All programs that use sounds or images technically use binary formats
but those are abstracted far under some low level API from programmers.
I did not mean that.
BGB <cr88192@hotmail.com>: Jun 27 08:46PM -0500

On 6/27/2015 1:01 PM, Öö Tiib wrote:
> possible compile-time and failing to generate competitive binaries.
 
> The libraries that may survive that trend longer are in-house libraries
> but those are not general purpose anyway.
 
I wasn't speaking either for or against templates.
 
 
> implement what it does. 32kB however can be quite lot of C++. Templates
> (that is what we mean with "generic" in C++) are powerful tool on that
> level.
 
ok.
 
but, yeah, it depends a lot on the MCU.
Mr Flibble <flibbleREMOVETHISBIT@i42.co.uk>: Jun 28 03:12AM +0100

On 27/06/2015 23:05, Jens Thoms Toerring wrote:
> makes you look a bit "strange" to those that have used
> 'int' safely and in a portable manner for a quarter of
> a century.
 
My claims are not unsubstantiated: see the MISRA C++ coding standard for
safety critical systems: it bans the use of 'int' BECAUSE it is
inherently non-portable and therefore unsafe. Use the typedefs from
<cstdint> instead; DO NOT use 'int'.
 
/Flibble
BGB <cr88192@hotmail.com>: Jun 27 09:21PM -0500

On 6/27/2015 4:17 PM, Öö Tiib wrote:
> a value is in range 0..1000 then why not to use only 10 bits for it?
> Well-made bit-packing can be faster than 'memcpy' on modern platforms
> thanks to less cache misses.
 
bit-streams and variable-length numbers can also be useful, but are more
painful to work with.
 
bit-packing and byte-oriented formats can also do pretty good if done
well. though, yes, the code will need to take care of things like endianess.
 
sometimes there are tradeoffs, like one format which could have
technically been a little more space-efficient with differentially-coded
variable-width numbers for a table, but then needing to decode the table
prior to being able to use it. I instead used a design where the field
was 16/24/32 bits wide (for the whole table) depending on what was
needed for the target-index, but the fixed-width entries allow for
random access to the table.
 
this sort of things has in a few cases pointed towards arguably
old/archaic solutions, like using codepages (particularly 1252 and 437)
in a few cases due to fixed-width characters being cheaper for random
access than UTF-8, but less overly expensive vs UTF-16, and sufficient
in the vast majority of cases (and are the cheapest option in cases when
they are an option). note that this would be done per-string.

**Given material**
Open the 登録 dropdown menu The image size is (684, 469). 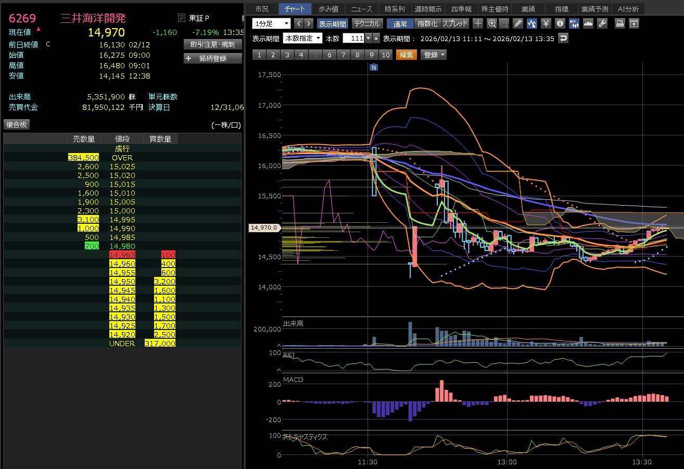click(434, 55)
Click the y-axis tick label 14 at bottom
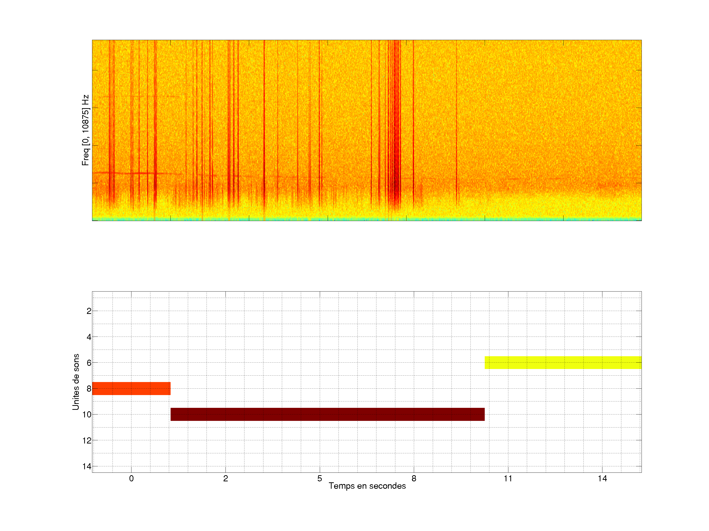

**Written request 1**
In the newsgroup excerpt, which coding standard does Mr Flibble cite as banning the use of 'int'?
**Written request 2**
Transcribe the newsgroup excerpt from "sometimes there are" to "be done per-string.".
Use only the newsgroup excerpt, not the data.

**Correct answer 1**
The MISRA C++ coding standard for safety critical systems.

**Correct answer 2**
sometimes there are tradeoffs, like one format which could have
technically been a little more space-efficient with differentially-coded
variable-width numbers for a table, but then needing to decode the table
prior to being able to use it. I instead used a design where the field
was 16/24/32 bits wide (for the whole table) depending on what was
needed for the target-index, but the fixed-width entries allow for
random access to the table.
 
this sort of things has in a few cases pointed towards arguably
old/archaic solutions, like using codepages (particularly 1252 and 437)
in a few cases due to fixed-width characters being cheaper for random
access than UTF-8, but less overly expensive vs UTF-16, and sufficient
in the vast majority of cases (and are the cheapest option in cases when
they are an option). note that this would be done per-string.